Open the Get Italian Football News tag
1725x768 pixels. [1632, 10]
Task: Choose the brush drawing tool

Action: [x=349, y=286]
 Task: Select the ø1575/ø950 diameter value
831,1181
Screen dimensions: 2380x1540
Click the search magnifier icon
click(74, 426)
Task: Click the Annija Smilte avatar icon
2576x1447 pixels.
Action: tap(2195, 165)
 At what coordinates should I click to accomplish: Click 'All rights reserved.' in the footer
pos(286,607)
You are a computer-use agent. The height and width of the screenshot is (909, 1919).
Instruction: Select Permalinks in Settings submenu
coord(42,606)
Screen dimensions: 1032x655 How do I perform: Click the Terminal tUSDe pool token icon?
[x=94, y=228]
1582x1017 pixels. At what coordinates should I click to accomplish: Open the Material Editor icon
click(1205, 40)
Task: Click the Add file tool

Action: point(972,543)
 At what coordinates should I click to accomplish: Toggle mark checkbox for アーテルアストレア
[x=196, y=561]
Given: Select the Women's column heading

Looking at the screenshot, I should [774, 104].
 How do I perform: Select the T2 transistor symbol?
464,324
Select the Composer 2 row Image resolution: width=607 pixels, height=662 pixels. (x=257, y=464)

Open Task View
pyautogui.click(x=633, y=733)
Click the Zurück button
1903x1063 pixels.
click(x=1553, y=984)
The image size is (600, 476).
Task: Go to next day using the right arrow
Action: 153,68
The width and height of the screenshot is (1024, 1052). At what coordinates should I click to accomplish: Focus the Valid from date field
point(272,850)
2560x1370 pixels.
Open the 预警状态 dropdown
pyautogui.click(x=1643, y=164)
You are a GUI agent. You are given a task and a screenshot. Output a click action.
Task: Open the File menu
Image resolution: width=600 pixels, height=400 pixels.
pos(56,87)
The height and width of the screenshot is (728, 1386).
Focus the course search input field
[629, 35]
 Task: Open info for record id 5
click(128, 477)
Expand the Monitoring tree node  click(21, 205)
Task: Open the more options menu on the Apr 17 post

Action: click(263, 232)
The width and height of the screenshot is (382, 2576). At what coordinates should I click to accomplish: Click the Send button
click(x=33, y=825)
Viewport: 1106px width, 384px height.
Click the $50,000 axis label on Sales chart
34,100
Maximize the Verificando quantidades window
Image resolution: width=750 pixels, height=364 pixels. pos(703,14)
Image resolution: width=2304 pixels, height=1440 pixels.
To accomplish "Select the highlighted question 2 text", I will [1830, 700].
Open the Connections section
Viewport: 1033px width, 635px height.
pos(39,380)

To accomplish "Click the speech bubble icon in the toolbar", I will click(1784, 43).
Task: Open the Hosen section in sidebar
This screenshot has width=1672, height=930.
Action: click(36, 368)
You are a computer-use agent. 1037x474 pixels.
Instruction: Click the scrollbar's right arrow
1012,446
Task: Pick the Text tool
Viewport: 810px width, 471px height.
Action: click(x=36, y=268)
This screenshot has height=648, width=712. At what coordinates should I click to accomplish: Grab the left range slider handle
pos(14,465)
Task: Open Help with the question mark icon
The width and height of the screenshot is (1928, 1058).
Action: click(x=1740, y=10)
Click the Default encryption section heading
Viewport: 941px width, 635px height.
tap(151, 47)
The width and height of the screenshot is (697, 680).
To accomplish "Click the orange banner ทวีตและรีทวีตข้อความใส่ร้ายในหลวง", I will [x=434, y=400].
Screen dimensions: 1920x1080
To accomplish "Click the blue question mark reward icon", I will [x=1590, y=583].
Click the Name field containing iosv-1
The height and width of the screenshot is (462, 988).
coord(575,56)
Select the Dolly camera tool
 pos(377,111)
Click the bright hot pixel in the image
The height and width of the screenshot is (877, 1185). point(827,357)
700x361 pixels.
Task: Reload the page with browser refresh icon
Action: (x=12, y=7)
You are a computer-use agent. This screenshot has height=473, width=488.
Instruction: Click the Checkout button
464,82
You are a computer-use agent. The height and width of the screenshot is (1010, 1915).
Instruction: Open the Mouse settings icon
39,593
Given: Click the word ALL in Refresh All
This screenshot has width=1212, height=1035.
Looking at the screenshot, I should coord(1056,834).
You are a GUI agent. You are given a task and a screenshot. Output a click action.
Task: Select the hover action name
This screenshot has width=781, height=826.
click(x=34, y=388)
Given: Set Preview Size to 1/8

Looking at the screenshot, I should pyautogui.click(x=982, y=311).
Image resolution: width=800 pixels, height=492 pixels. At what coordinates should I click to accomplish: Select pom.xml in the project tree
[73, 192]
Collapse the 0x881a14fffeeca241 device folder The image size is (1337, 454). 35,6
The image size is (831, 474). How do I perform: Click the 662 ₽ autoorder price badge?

──────────

Exercise prompt:
Reproduce all of the records above line for line, without altering anything.

Response to this task:
Open the Get Italian Football News tag
1725x768 pixels. [1632, 10]
Task: Choose the brush drawing tool

Action: [x=349, y=286]
 Task: Select the ø1575/ø950 diameter value
831,1181
Screen dimensions: 2380x1540
Click the search magnifier icon
click(74, 426)
Task: Click the Annija Smilte avatar icon
2576x1447 pixels.
Action: tap(2195, 165)
 At what coordinates should I click to accomplish: Click 'All rights reserved.' in the footer
pos(286,607)
You are a computer-use agent. The height and width of the screenshot is (909, 1919).
Instruction: Select Permalinks in Settings submenu
coord(42,606)
Screen dimensions: 1032x655 How do I perform: Click the Terminal tUSDe pool token icon?
[x=94, y=228]
1582x1017 pixels. At what coordinates should I click to accomplish: Open the Material Editor icon
click(1205, 40)
Task: Click the Add file tool

Action: point(972,543)
 At what coordinates should I click to accomplish: Toggle mark checkbox for アーテルアストレア
[x=196, y=561]
Given: Select the Women's column heading

Looking at the screenshot, I should [774, 104].
 How do I perform: Select the T2 transistor symbol?
464,324
Select the Composer 2 row Image resolution: width=607 pixels, height=662 pixels. (x=257, y=464)

Open Task View
pyautogui.click(x=633, y=733)
Click the Zurück button
1903x1063 pixels.
click(x=1553, y=984)
The image size is (600, 476).
Task: Go to next day using the right arrow
Action: 153,68
The width and height of the screenshot is (1024, 1052). At what coordinates should I click to accomplish: Focus the Valid from date field
point(272,850)
2560x1370 pixels.
Open the 预警状态 dropdown
pyautogui.click(x=1643, y=164)
You are a GUI agent. You are given a task and a screenshot. Output a click action.
Task: Open the File menu
Image resolution: width=600 pixels, height=400 pixels.
pos(56,87)
The height and width of the screenshot is (728, 1386).
Focus the course search input field
[629, 35]
 Task: Open info for record id 5
click(128, 477)
Expand the Monitoring tree node  click(21, 205)
Task: Open the more options menu on the Apr 17 post

Action: click(263, 232)
The width and height of the screenshot is (382, 2576). At what coordinates should I click to accomplish: Click the Send button
click(x=33, y=825)
Viewport: 1106px width, 384px height.
Click the $50,000 axis label on Sales chart
34,100
Maximize the Verificando quantidades window
Image resolution: width=750 pixels, height=364 pixels. pos(703,14)
Image resolution: width=2304 pixels, height=1440 pixels.
To accomplish "Select the highlighted question 2 text", I will [1830, 700].
Open the Connections section
Viewport: 1033px width, 635px height.
pos(39,380)

To accomplish "Click the speech bubble icon in the toolbar", I will click(1784, 43).
Task: Open the Hosen section in sidebar
This screenshot has width=1672, height=930.
Action: click(36, 368)
You are a computer-use agent. 1037x474 pixels.
Instruction: Click the scrollbar's right arrow
1012,446
Task: Pick the Text tool
Viewport: 810px width, 471px height.
Action: click(x=36, y=268)
This screenshot has height=648, width=712. At what coordinates should I click to accomplish: Grab the left range slider handle
pos(14,465)
Task: Open Help with the question mark icon
The width and height of the screenshot is (1928, 1058).
Action: click(x=1740, y=10)
Click the Default encryption section heading
Viewport: 941px width, 635px height.
tap(151, 47)
The width and height of the screenshot is (697, 680).
To accomplish "Click the orange banner ทวีตและรีทวีตข้อความใส่ร้ายในหลวง", I will [x=434, y=400].
Screen dimensions: 1920x1080
To accomplish "Click the blue question mark reward icon", I will [x=1590, y=583].
Click the Name field containing iosv-1
The height and width of the screenshot is (462, 988).
coord(575,56)
Select the Dolly camera tool
 pos(377,111)
Click the bright hot pixel in the image
The height and width of the screenshot is (877, 1185). point(827,357)
700x361 pixels.
Task: Reload the page with browser refresh icon
Action: (x=12, y=7)
You are a computer-use agent. This screenshot has height=473, width=488.
Instruction: Click the Checkout button
464,82
You are a computer-use agent. The height and width of the screenshot is (1010, 1915).
Instruction: Open the Mouse settings icon
39,593
Given: Click the word ALL in Refresh All
This screenshot has width=1212, height=1035.
Looking at the screenshot, I should coord(1056,834).
You are a GUI agent. You are given a task and a screenshot. Output a click action.
Task: Select the hover action name
This screenshot has width=781, height=826.
click(x=34, y=388)
Given: Set Preview Size to 1/8

Looking at the screenshot, I should pyautogui.click(x=982, y=311).
Image resolution: width=800 pixels, height=492 pixels. At what coordinates should I click to accomplish: Select pom.xml in the project tree
[73, 192]
Collapse the 0x881a14fffeeca241 device folder The image size is (1337, 454). 35,6
The image size is (831, 474). How do I perform: Click the 662 ₽ autoorder price badge?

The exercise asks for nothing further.